- _Short task_
Repeat the email reply about hard drives word for word, from "On 7/3/04 5:24" to "out a hitch.".

- _Quoted passage_
********

Thank you for the reply Doug. Though the time is a bit more modern (re:
these drives), your description is certainly accurate. No flames from me!
:-)
Best regards,
Dana

On 7/3/04 5:24 PM, GDB-G3-OSX of [EMAIL PROTECTED] sent

> Dana Collins wrote:
> 
>> Greetings all,
>> Is it possible that some hard drives (ATA of course) would work w/ a beige
>> G3 but not with a B+W? Or, pray tell, are "new world" Macs fussier about
>> hard drives (like they are on RAM)?
>> 
>> I have an Apple OEM 4gig ATA drive. Installed in a beige G3 tower, I booted
>> off an OS 9.2.1 CD: the drive mounted and responded to a low-level
>> (zero-out) formatting w/ out a hitch.
>> 
>> I installed the same HD into a B+W (rev. 1 board), and also booted up in OS
>> 9.2.1 - the HD would not mount
>> 
>> I took the same machine/same HD and booted off of a Jaguar CD:
>> 1) Disk Utility saw the HD and attempted to format and/or partition,
>>   appeared to be successful, but was not really based on the results that
>>   follow (note: an error message never appeared)

********

- _Recorded data_

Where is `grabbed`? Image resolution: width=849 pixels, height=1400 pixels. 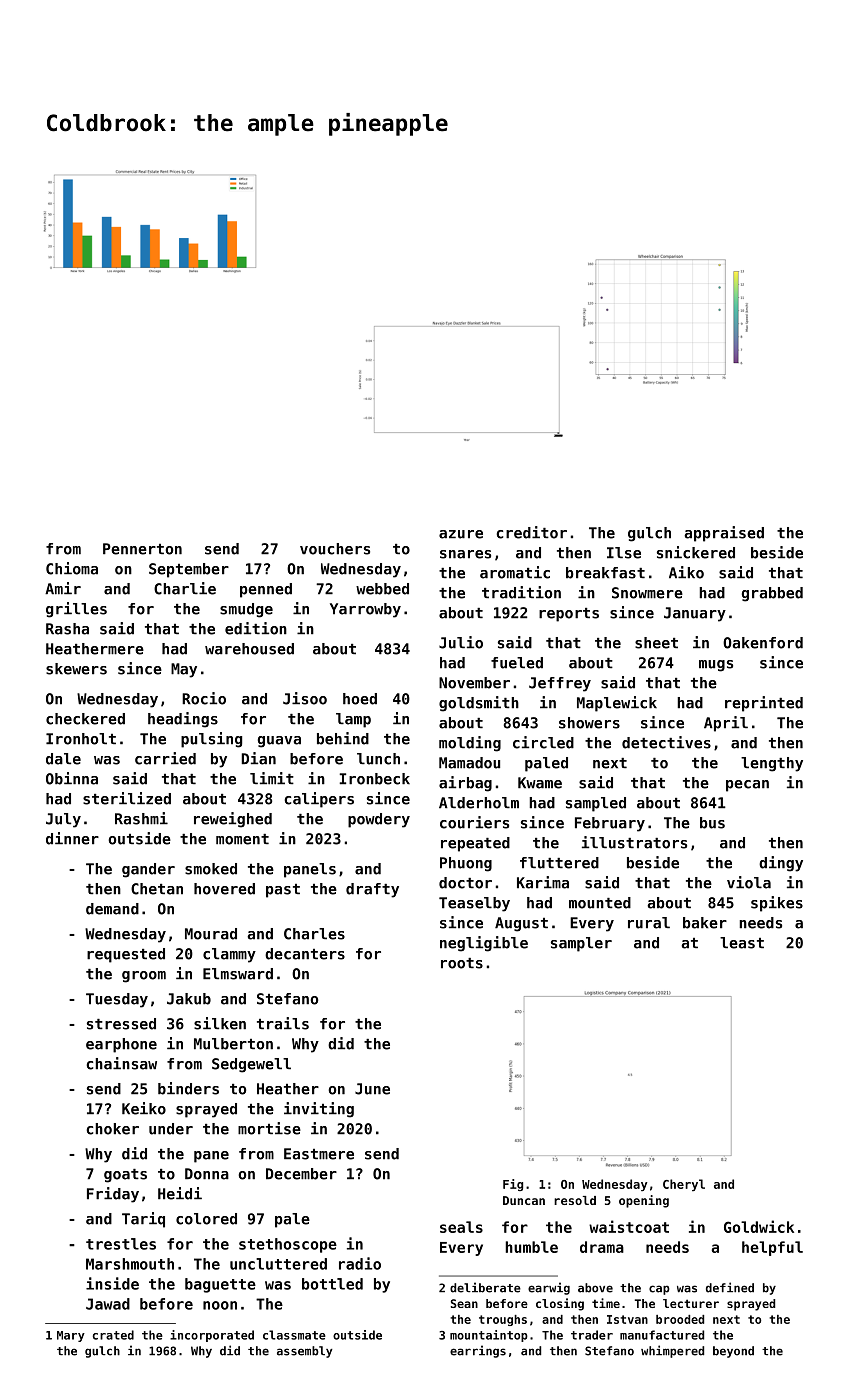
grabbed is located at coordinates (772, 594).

********

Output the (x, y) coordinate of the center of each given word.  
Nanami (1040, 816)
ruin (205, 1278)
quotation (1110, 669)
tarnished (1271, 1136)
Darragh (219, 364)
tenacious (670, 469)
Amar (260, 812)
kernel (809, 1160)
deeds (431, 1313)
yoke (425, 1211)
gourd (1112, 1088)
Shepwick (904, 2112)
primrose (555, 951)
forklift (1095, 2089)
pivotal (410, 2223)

********

- _Correct answer_
On 7/3/04 5:24 PM, GDB-G3-OSX of [EMAIL PROTECTED] sent

> Dana Collins wrote:
> 
>> Greetings all,
>> Is it possible that some hard drives (ATA of course) would work w/ a beige
>> G3 but not with a B+W? Or, pray tell, are "new world" Macs fussier about
>> hard drives (like they are on RAM)?
>> 
>> I have an Apple OEM 4gig ATA drive. Installed in a beige G3 tower, I booted
>> off an OS 9.2.1 CD: the drive mounted and responded to a low-level
>> (zero-out) formatting w/ out a hitch.